─── DOCUMENT EXTRACT ───

Demographic data analizer
Created by Darío López Díaz. Work in progress..
The idea of this project is to analize demographic data, which consist of education, race, income and work time per week data of people from different countries. We will compute several values of interest, along the data. The data frame is coming from: Dua, D. and Graff, C. (2019). UCI Machine Learning Repository [http://archive.ics.uci.edu/ml]. Irvine, CA: University of California, School of Information and Computer Science.
import pandas as pd
import numpy as np
import seaborn as sns
import matplotlib.pyplot as plt
The data looks in the following way:
df = pd.read_csv('adult.data.csv')
df.head()
print(df.groupby('race').size())
sns.countplot(data=df,x='race')
plt.xticks(rotation=45)
plt.show()
race
Amer-Indian-Eskimo 311
Asian-Pac-Islander 1039
Black 3124
Other 271
White 27816
dtype: int64
df[['age','sex']].set_index('sex').drop(index='Female').mean()

─── PROVIDED MATERIAL ───

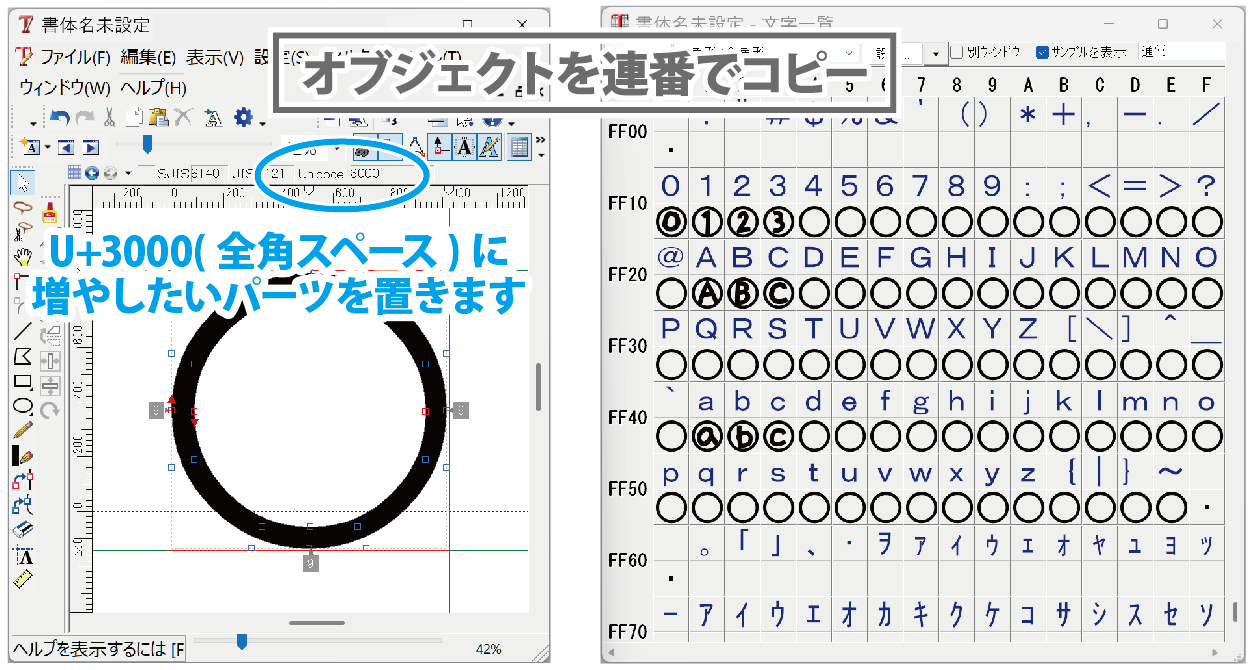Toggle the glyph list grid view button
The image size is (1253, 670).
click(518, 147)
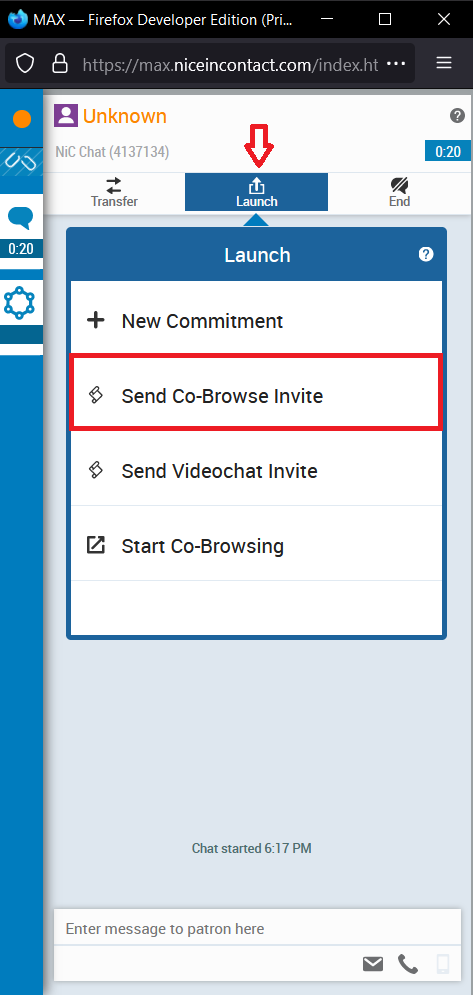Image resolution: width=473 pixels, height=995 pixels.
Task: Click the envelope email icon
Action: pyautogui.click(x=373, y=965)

───
─── PROVIDED MATERIAL ───

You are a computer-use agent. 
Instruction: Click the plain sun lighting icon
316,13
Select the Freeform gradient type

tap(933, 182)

───

WRITTEN REQUEST:
Answer these questions about the demographic data page:
(a) What is the name of the CSV file that the code reads?
(b) What count does the page show for the race "Other"?
(c) Which university does the data source citation name?
Answer from the demographic data page alone, not from the lines.

TASK RESULT:
(a) adult.data.csv
(b) 271
(c) University of California (Irvine, CA)